Wednesday, July 5, 2023

Trying to Alleviate Your Own Worker Shortage

 Construction trades has been struggling for a long time with a shortage of new entrants into the workforce. 25 years ago I was on a local school district's tech prep committee to encourage students to get into the trade tech classes in high school. This year, it was reported that one HVAC/plumbing/electrical installation and service company has developed their own trade school for 45-50 students/year. They modified a space for $500K to accommodate the training.

Besides the modification, which can be amortized/depreciated over several years, they are investing in instructors' wages and benefits, materials and equipment. They might have a vicarious lock on graduates but it's still quite an undertaking. Some estimates place the cost of recruiting at 15-25% of a person's wages, plus there's the average time (opportunity loss) of 27 days...and if the new hire doesn't work out or doesn't like your work/company, then you've lost 30% of wages on attributed benefits (FICA, PTO, etc.) if they quit before you've recovered your hiring costs through productivity. 
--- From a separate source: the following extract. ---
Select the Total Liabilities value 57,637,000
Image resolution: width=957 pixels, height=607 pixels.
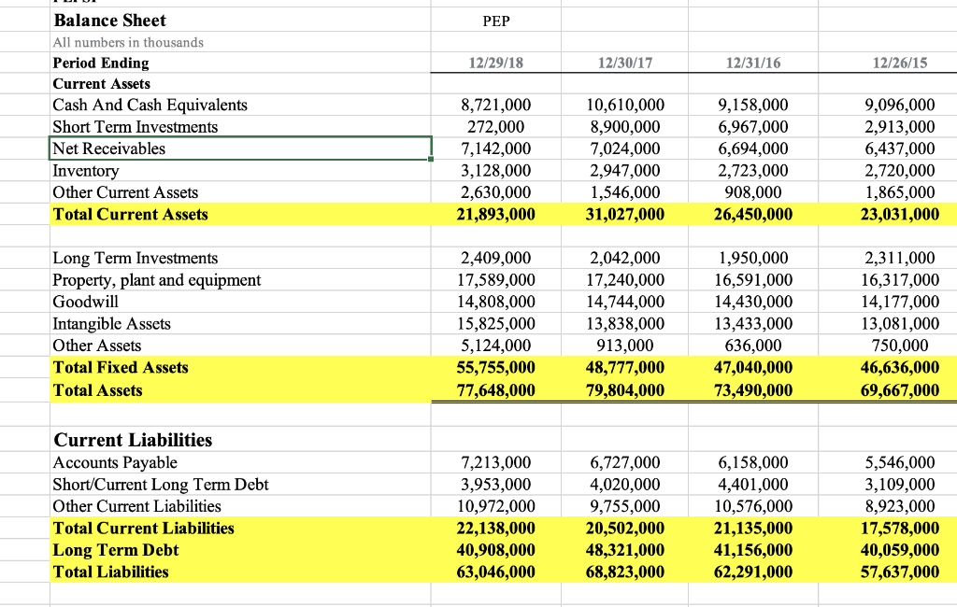(898, 572)
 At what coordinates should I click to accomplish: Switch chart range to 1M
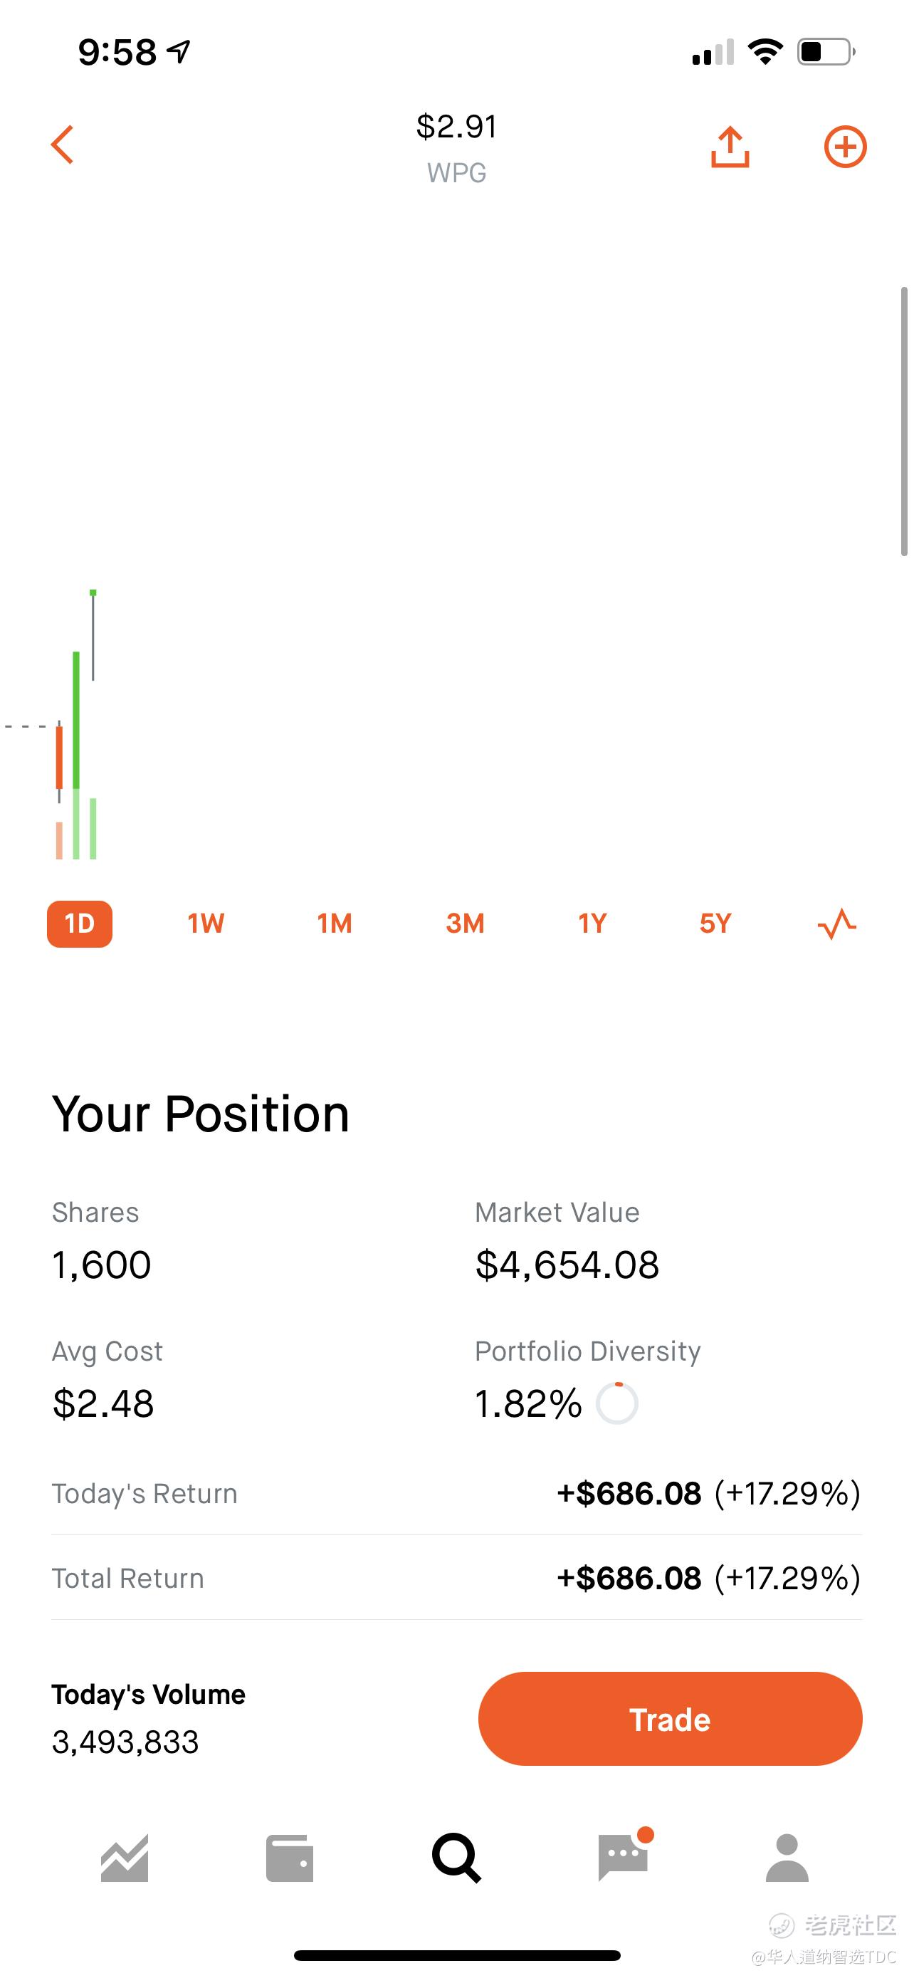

Let's say you have a net margin of ten percent (10%). If you pay a tradesperson $50K (for easy calculations, roughly $25/hr), then you need $500K in revenue to pay for the wages, $660K for wages & benefits. And an additional 8% or $40K for lost opportunity in the one month you are short a worker, and even more if you paid overtime to current workers to make up for lost capacity.

We're at nearly an additional $750K in revenue to cost of acquiring the new worker. Gens-Ryan might be able to offset some of the recruiting costs through their school. But they've added the school costs as well. Still they seem to be counting on nearly $30-50 million in additional revenue. And that's a pretty hefty lift for a company estimated to have $20-50 million in revenue.